The Urban Alternative is going to make that available to churches and Christians all across America. If you get millions of Christians in all this vitriol doing a visible act of kindness, and on the card they can have their own church's name so that the person knows what church did it and maybe then can get connected to the church. That's part of this three-point plan. It's called the Kindness in the Culture.
Dr. Tim Clinton: We've got to be intentional in our efforts, because again, the tendency is just to throw your hands up in the air and just move on and just do your own thing, cocoon, isolate. Which is the tendency in culture, because ultimately the goal is to silence and shame and stigmatize people is what's going on. When you process this at 2:00 and 3:00 in the morning-
Dr. Tony Evans: That's a good time for me.

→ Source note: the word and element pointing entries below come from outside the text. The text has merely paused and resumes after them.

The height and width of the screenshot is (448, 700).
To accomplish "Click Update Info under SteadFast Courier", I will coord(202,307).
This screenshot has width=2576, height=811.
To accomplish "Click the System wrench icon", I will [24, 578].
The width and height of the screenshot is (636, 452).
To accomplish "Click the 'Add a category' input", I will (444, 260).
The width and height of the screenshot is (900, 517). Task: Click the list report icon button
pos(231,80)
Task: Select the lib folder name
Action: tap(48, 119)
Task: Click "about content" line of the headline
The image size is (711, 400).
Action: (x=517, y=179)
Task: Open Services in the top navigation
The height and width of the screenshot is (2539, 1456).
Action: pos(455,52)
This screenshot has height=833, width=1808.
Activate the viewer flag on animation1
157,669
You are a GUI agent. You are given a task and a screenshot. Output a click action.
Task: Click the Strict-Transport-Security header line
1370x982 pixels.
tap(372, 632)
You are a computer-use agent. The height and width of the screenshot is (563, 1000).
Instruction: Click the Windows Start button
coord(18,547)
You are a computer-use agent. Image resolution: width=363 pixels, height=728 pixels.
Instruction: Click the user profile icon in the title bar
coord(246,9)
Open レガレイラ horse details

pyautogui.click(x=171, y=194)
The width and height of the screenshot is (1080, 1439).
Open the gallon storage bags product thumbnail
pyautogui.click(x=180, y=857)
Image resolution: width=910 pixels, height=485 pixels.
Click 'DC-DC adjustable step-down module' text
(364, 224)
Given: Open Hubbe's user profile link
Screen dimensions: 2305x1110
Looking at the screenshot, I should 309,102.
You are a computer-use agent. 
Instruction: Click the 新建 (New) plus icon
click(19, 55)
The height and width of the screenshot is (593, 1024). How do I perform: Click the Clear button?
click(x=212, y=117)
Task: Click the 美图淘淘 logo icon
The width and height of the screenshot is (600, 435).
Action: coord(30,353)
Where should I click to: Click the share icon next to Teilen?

Dr. Tim Clinton: What's cycling in that mind of yours and in your heart as you wrestle with God and say, "God, it seems like the biggest barrier here, it's this. Help us get through this."
Dr. Tony Evans: The biggest barrier is spiritual leadership. When you don't have good shepherds, you have confused sheep. And so we've got to challenge spiritual leadership at a Kingdom level, not a church level, because the church only exists for the Kingdom. The church does not exist for itself. And when you can get spiritual leaders to become kingdomized and not culturalized and transfer that down, now you can have an army that is ready to spiritually go to war.
Dr. Tim Clinton: Tony, I'd like to end the broadcast today by going back to where we began. You talked about the image of God in each and every one of us. If we miss that, and if we don't see our brothers and sisters anchored right there, we're lost.
Dr. Tony Evans: Absolutely, because you're starting in the wrong place.
Dr. Tim Clinton: Explain again to us as we go, what that means to you.
Dr. Tony Evans: It means to me that every life matters. Every life has inherent dignity. And every life, we should seek to become conformed to Christ through the content of the gospel, but also through the scope of the gospel where we give them the message of forgiveness for Heaven, but also the message of transformation and history, and all because the mark of God has been stamped upon them at birth and through all of life.
Dr. Tim Clinton: Tony, what a word for such a time is this. Praying that God would continue to just sow good seed in your heart, give you the leadership skills and put around you some people to help rally. I agree with you, the greatest challenge we have is spiritual leadership. I believe that with all my heart, and we've got to press in like never before for such a time as this.
Dr. Tony Evans: Well, for those folks or leaders who want to find out more about the initiatives and how they can plug into it, tonyevans.org. They can also get the books on tonyevans.org. So we'd love to serve them.
Dr. Tim Clinton: And Tony, the book again is Oneness Embraced: The Kingdom Race Theology for Reconciliation, Unity, and Justice. The one and only Tony Evans, a dear friend of Dr. Dobson, his wife Shirley, the entire team here of Family Talk. Dr. Evans, again, thank you for taking time to join us. We'll pray with you that God would unite our hearts and that we truly would be one even as They are one. Thank you for joining us.
Dr. Tony Evans: Thank you very much.
Roger Mash: That was our co-host, Dr. Tim Clinton, who spoke with Dr. Tony Evans this past March at the National Religious Broadcasters Convention about some very challenging topics that our country is still struggling with today. Let's be in prayer for change in the hearts and minds of those who can make change and move our country forward.